- **YOUR ASSIGNMENT**:
When a record contains an image, skip the image and retype the rest of that record exactly.
● ● ● ● ●
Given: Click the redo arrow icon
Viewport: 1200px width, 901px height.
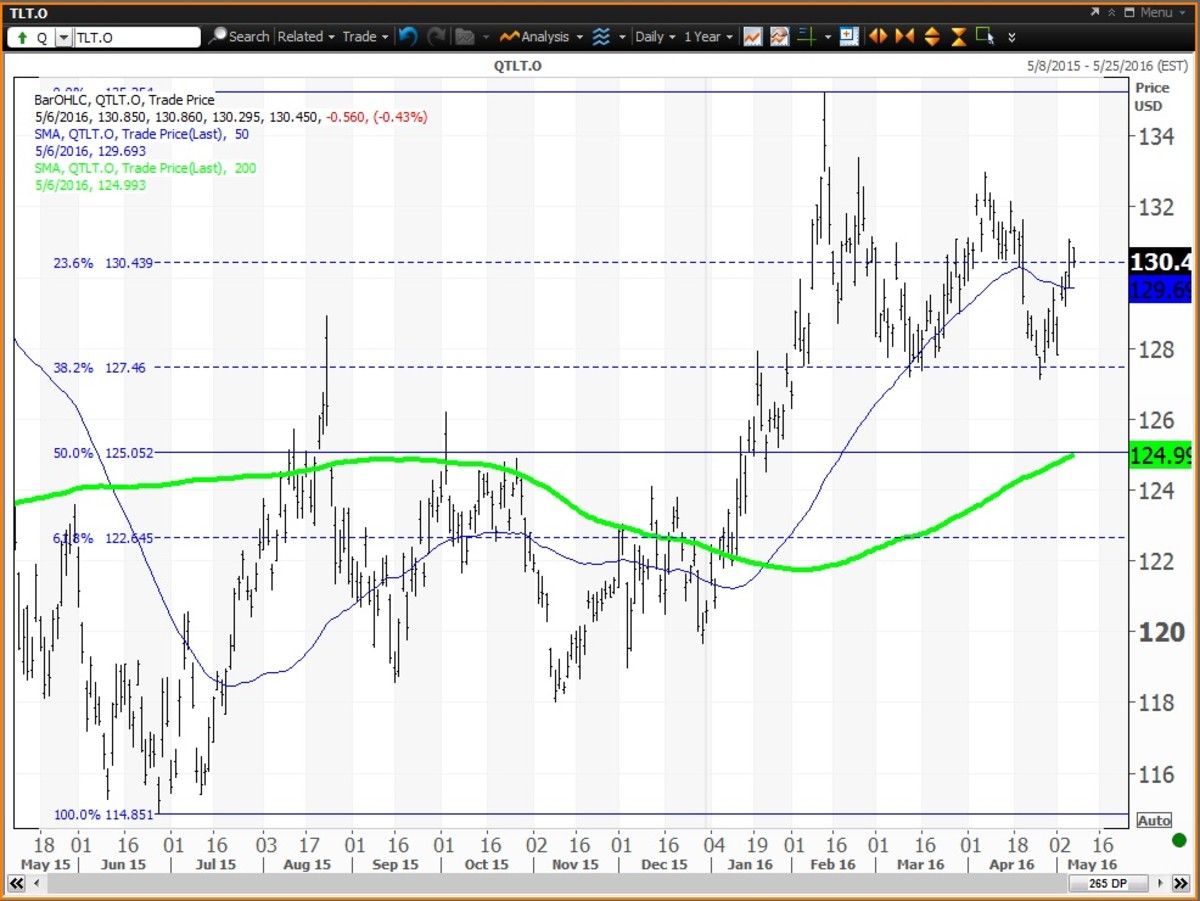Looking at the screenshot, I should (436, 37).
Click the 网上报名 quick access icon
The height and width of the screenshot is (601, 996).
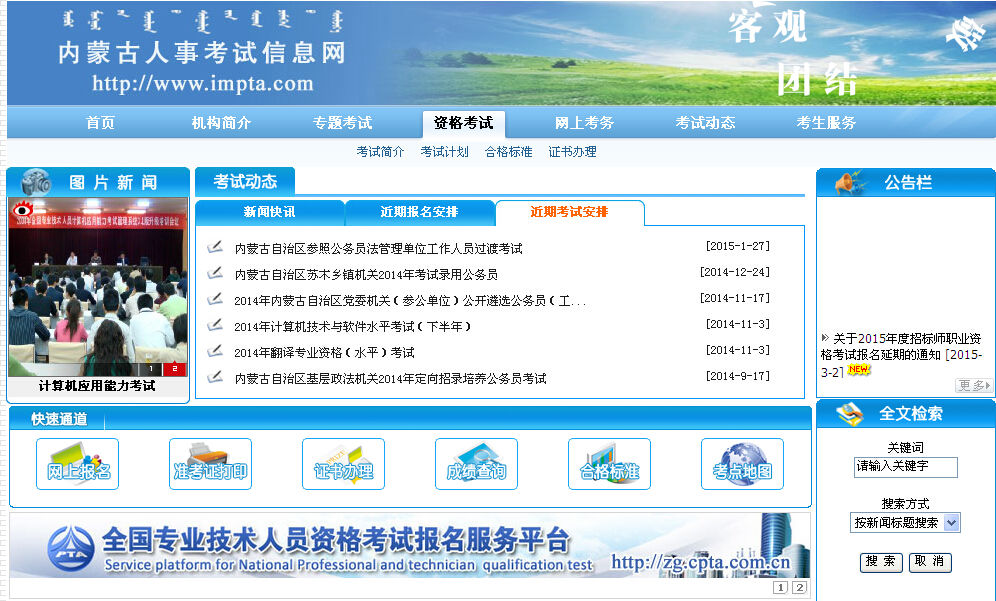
● ● ● ● ●
- **RESULT OF THE EXERCISE**:
Given: Click the redo arrow icon
Viewport: 1200px width, 901px height.
Looking at the screenshot, I should (436, 37).
Click the 网上报名 quick access icon
The height and width of the screenshot is (601, 996).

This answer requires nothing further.